TÉMOIGNAGE. Fred Louisor : "Je ne voulais plus revenir parce que j'avais perdu tous mes parents, le père, la mère, la grand-mère."

Entre deux compositions musicales, Fred revient dans son dernier livre "Ma terre de blues" sur l'évènement qui a chamboulé toute sa vie : le suicide de sa Maman alors qu'il n'a que 9 ans. Il quitte La Martinique en 1974 pour l'appartement de sa grande sœur en région parisienne. Aujourd’hui la soixantaine passée, l'heure du retour au pays a sonné.

"Je ne voulais plus revenir parce que j'avais perdu tous mes parents, le père, la mère, la grand-mère... Je suivais les corbillards à peu près tous les 6 mois, c’était un choc donc je ne voulais pas revenir." Les souvenirs de cette enfance meurtrie par les décès successifs des membres importants de sa famille hantent toujours Fred malgré la musique et l'écriture qui l'aident à panser ses plaies. "La route des mornes" est ce magnifique poème qui montre le plus à quel point il est encore partagé entre l'amour profond qu'il voue à son quartier Sarrault, à sa campagne martiniquaise et cette tristesse qui lui remplit le cœur lorsqu'il se souvient de ces tranches de vie de son enfance. 

C'est en 1984 que Fred retourne en Martinique pour la première fois, 10 ans après son départ, puis ce sera tous les 5 ans, tous les ans et tous les 6 mois car il construit sa vie en banlieue parisienne, "Dans ce froid glacial avec le racisme en toile de fond". Ce livre "Ma terre de blues" s'adresse en premier à ses enfants, à ses petits-enfants afin qu'ils connaissent son histoire avec ses drames et ses souffrances, son amour pour son île et sa vie à la campagne.

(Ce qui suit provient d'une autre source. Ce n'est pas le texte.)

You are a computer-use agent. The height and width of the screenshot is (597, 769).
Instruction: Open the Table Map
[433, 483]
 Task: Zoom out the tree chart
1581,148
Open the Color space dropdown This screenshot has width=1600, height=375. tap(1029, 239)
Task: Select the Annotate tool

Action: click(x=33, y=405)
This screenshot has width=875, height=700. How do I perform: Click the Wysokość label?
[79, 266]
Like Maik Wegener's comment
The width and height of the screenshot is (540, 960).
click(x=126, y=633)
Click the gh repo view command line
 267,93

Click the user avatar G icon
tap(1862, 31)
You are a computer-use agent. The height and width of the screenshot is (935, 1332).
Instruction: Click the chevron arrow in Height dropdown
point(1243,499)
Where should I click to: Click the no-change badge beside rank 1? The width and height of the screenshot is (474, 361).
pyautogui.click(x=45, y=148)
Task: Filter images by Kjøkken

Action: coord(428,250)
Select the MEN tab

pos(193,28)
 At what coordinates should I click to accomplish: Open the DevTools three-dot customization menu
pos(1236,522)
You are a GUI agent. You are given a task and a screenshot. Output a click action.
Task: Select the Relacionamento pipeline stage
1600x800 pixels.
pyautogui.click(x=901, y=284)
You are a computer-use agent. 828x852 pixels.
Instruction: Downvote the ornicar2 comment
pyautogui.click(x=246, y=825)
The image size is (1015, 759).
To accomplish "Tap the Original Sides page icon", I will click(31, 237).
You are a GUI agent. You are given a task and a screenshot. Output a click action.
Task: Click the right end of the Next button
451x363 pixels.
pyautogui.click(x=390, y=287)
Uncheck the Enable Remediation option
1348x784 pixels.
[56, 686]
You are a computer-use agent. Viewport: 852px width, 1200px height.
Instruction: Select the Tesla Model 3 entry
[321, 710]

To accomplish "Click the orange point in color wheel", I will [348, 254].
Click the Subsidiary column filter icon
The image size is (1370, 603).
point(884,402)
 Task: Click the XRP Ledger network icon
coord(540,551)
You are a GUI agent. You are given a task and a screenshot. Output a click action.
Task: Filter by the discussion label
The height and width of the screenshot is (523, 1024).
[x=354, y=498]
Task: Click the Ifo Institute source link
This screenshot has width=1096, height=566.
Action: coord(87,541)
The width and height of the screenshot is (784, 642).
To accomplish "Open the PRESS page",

"L'essentiel pour moi c'est de revenir là où j'étais, là où l'histoire s'est faite, là où ma mère a rencontré mon père. C'est mon histoire donc il faut que je rentre, que je revienne à la source, là où sont enterrés les parents notamment ma mère." Ce nouveau tournant dans la vie de Fred est prévu pour courant 2024 après toute une vie de dur labeur à Paris. Une retraite bien méritée pour un retour aux sources nécessaire mais un peu dans l'inconnu. Le temps a passé mais les plaies sont toujours là. L'appel des ancêtres et de la terre suffira-t-il à les cicatriser pour toujours ?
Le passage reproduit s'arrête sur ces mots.